We have a .NET 6 project which we analyze with SonarCloud. Beside SonarCloud rules we also report issues from external Roslyn analyzers to SonarCloud. Our goal is to ensure 0 issues in the code base through a quality gate.
While we can set that Issues on new code should be 0, it does not seem to be able to enforce that issues on overall code needs to be 0. The approach with only checking new code fails, if for example a new rule is enabled and causes issues in existing code. Or when a change in a class causes an issue in another file.
I guess the context of this is PRs? Or are you talking about overall code? Because for branch analysis, all Quality Gate conditions are taken into account, and you can absolutely create your own Quality Gate that includes conditions on Overall code.
Does that help? Or is the context of this PR analysis?
Context is PR analysis. My goal is to have a quality gate which is checked on pull requests and makes sure that there are no issues in the overall code base.

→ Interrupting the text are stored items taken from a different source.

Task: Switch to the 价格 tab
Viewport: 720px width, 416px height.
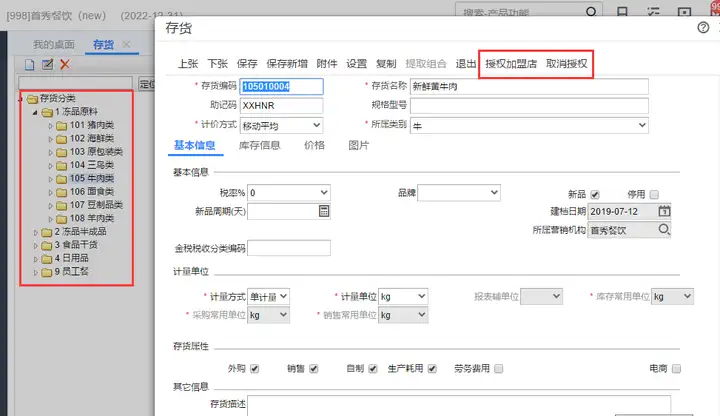Action: (314, 146)
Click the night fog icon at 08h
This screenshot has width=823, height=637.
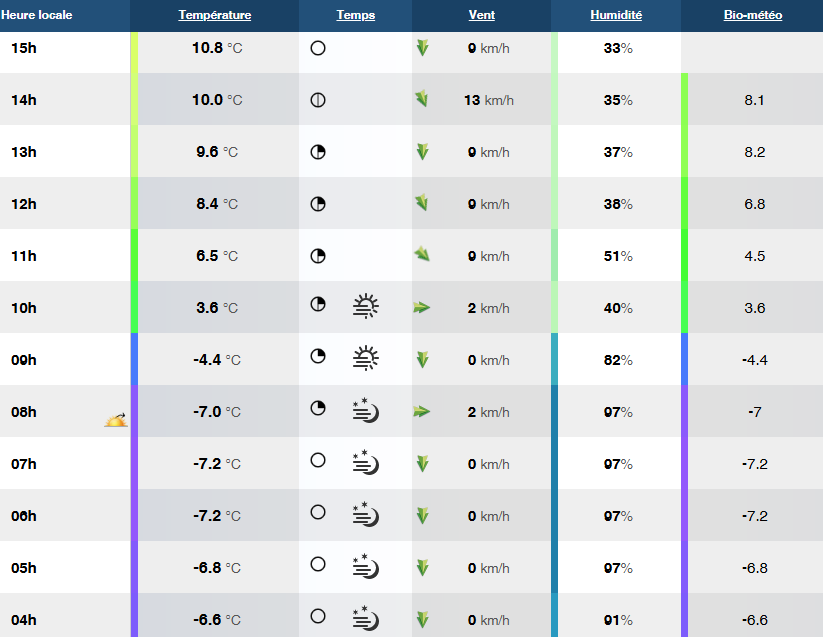(366, 411)
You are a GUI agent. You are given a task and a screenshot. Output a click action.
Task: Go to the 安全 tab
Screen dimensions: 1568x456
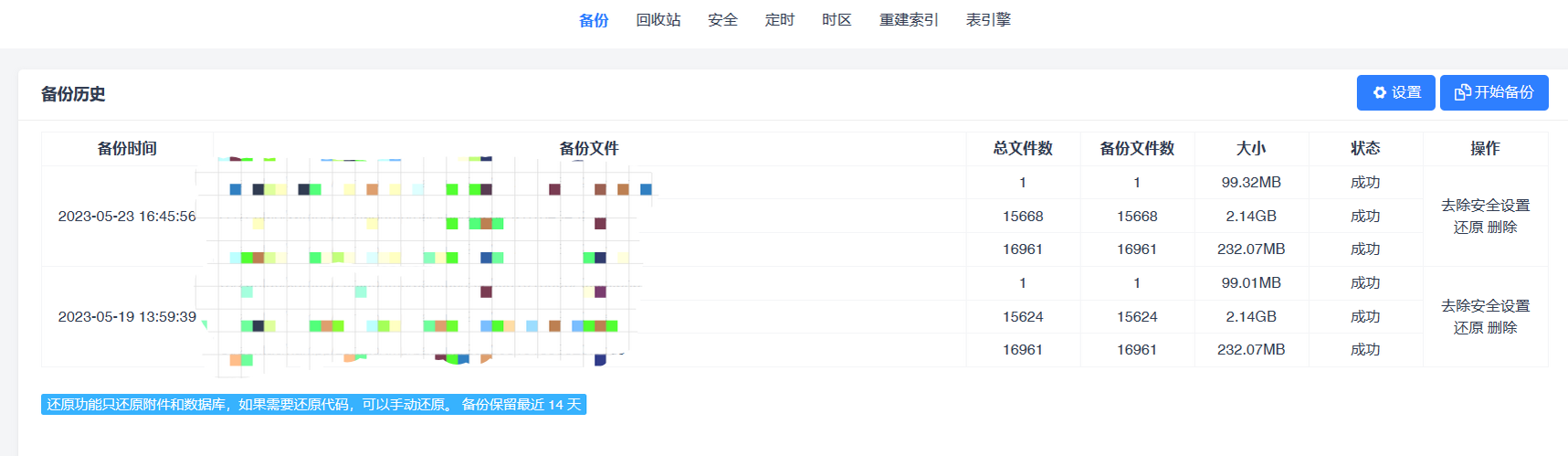(722, 20)
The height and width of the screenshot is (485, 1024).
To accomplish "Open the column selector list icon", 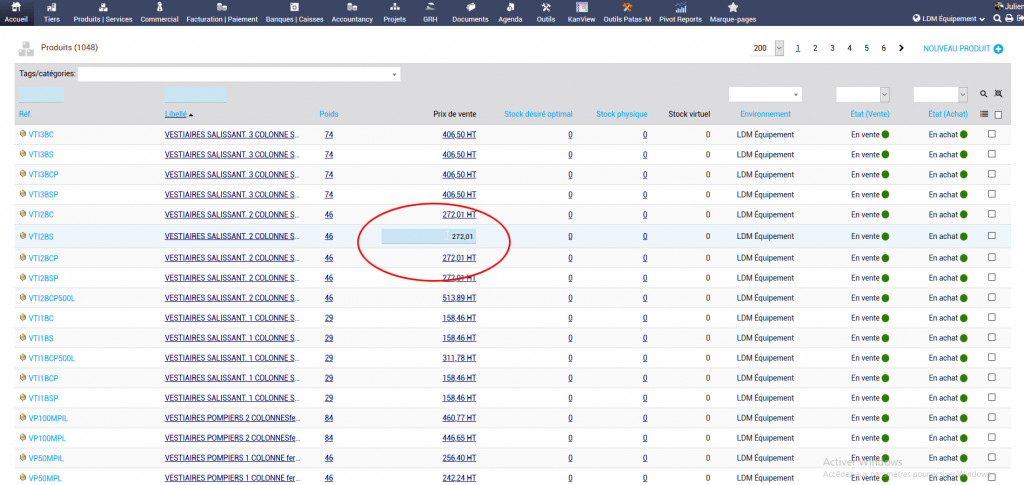I will click(x=984, y=114).
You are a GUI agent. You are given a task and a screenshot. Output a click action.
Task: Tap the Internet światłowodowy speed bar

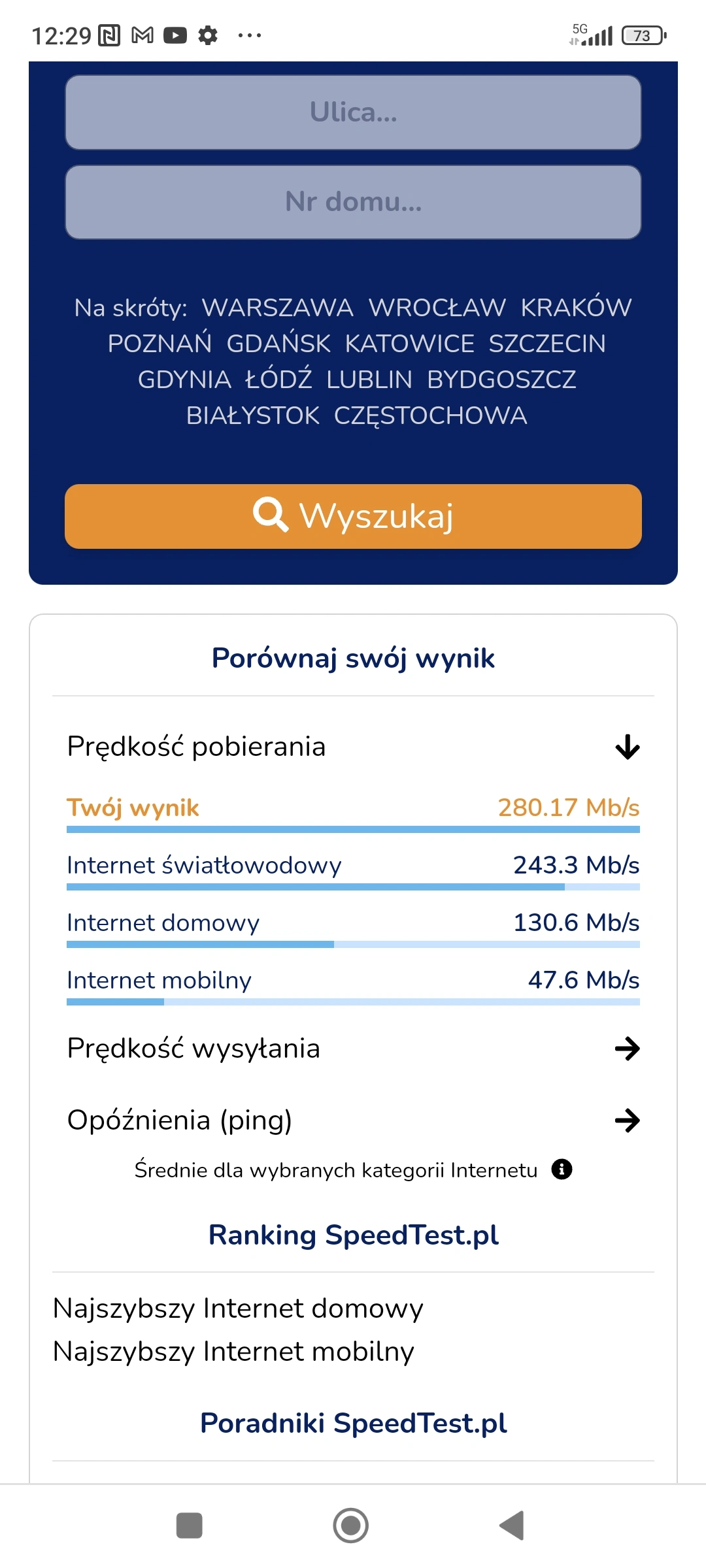(353, 887)
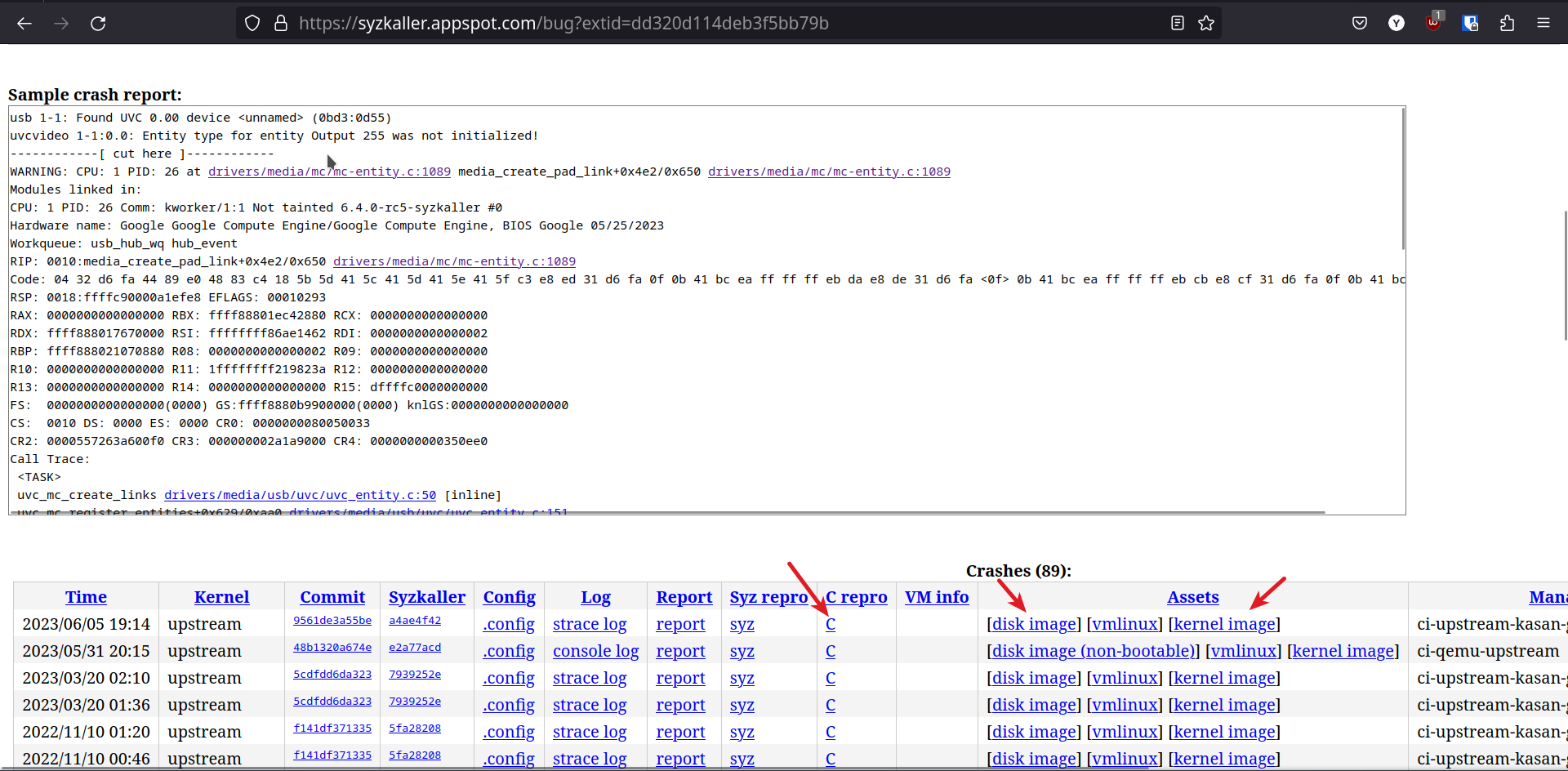Click the address bar URL field
This screenshot has height=771, width=1568.
(x=564, y=23)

As I understand it, the problem is this: it’s easy enough to keep the code changed in a PR clean because PR analysis detects issues in new code, and you fix them before merge.
But SonarCloud is constantly updated with new and improved rules, and they can raise new issues in old code. You’re troubled by the fact that these new-old issues show up in a post-merge analysis of the base branch and would like to find and fix them before the PR merge.
Unfortunately, there’s no good way to make these issue show up in your PR analysis, because PR analysis is about what changed and the fact is that these new-old issues are entirely unrelated to what changed; they were always there. The PR had nothing to do with them showing up and it’s basically coincidence that they appear after a merge.
Which is a very long way to say that I don’t have a good suggestion for you except to make sure your Quality Gate
has conditions on Overall code
is green / passing before you deploy to production
Enforcing the Quality Gate on the branch is really the only way to tackle this.
My use case is about changes made in a PR. But changes in a PR can cause issues in files which are not changed in a PR and I would expect them to be considered.
Examples:
A new Roslyn analyzer is added to a project and Roslyn rules are reported to SonarQube
Project settings are changed that new issues are raised in code
ClassA removes usage of a MethodA in ClassB, which results in a new issue in ClassB, that MethodA is no longer used in code
Of those three scenarios, only the last is related to the New Code in your PR (unless you’re adding your Roslyn rules or changing your project settings via the PR).
Unfortunately, the third scenario is a known issue and there’s not much you, as a user, can do about it.
Okay, then they all fall under the known issue. This is something that bubbles up on a semi-regular basis (with a “yeah, we otta do something about that…” kinda response). I’m going to ping internally, but I wouldn’t advise breath holding.